Yael Assor: A concept the book centrally engages is “virtual Rebbe.” You argue that “virtual” is not the opposite of “unreal,” but a different form of realness.  Can you expand on how you think this concept contributes to current discussions about “religious imagination,” a term broadly utilized to discuss non-physical dimensions of the cultural life (including subjective and intersubjective experience) of religious movements?

Yoram Bilu: Clinging to virtual worlds is in fact  at the heart of each and every religion.  The sustenance of the virtual Rebbe in messianic Chabad is in this sense just an illustration, albeit uncommon and extreme, of the horizons opened before 21st century believers in cultivating the religious imagination.  The rapid development of virtual realities through new technologies may bolster this imagination – as my book shows.  Does it mean that a contemporary believer enjoys an epistemological edge over a first century believer?   I am not so sure.  One could claim that human imagination – free floating, not bound by technology – could expand rather than curtail the religious horizons shaped by the new technologies.

Yael Assor: Throughout the book you offer a very nuanced analysis of how the Rebbe’s presence is maintained with the help of technological means and in correspondence with contemporary world events and global trends. All this made me wonder about the role of  American neoliberal ideology in informing this dynamic.

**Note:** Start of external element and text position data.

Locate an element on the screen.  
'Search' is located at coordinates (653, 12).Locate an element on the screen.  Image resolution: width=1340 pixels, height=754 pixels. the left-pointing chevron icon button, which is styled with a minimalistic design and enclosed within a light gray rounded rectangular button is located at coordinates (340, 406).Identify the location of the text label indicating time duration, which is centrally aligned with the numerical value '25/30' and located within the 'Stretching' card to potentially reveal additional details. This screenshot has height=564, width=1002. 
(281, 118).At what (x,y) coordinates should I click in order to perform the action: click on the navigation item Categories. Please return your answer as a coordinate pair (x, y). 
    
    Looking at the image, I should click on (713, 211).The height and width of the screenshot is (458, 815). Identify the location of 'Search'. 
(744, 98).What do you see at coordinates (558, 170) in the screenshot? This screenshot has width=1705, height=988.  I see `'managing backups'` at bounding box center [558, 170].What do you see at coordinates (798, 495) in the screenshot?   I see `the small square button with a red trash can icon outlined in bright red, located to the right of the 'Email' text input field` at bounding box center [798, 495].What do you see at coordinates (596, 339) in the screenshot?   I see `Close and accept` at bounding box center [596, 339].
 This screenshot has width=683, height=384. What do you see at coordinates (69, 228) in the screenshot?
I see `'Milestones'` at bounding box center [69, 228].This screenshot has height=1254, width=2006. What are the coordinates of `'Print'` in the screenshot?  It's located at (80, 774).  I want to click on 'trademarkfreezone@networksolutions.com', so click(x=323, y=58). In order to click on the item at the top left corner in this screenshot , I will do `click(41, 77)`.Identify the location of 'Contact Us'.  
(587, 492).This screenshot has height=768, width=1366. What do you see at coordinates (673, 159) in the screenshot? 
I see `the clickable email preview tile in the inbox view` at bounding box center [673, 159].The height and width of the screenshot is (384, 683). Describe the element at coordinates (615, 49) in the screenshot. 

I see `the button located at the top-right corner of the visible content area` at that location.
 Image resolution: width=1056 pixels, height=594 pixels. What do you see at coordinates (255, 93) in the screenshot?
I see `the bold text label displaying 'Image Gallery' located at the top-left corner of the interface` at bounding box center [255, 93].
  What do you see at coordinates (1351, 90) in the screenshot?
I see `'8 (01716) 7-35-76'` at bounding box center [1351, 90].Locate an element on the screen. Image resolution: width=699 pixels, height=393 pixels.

I was thus curious about your take on this: do you see such connection between American neoliberalism and the Meshichists’ manner of making the Rebbe present? 

Yoram Bilu: Yes, I do see such a connection.  After all, Chabad was reshaped in the 1940s and 1950s in America, with its epicenter in NYC.  Its technological adeptness is but one expression of adopting aspects of the American ethos and style.  In a globalized world Chabad could be viewed as a very successful transnational firm. Note that Harold Blum called Chabad an American Religion.  There are some parallels, I think (with all due differences) between Chabad’s expansion and the growing popularity of Evangelical Chrisianity in various parts of the world – and these similarities are not unrelated to a capitalist, neoliberal theology.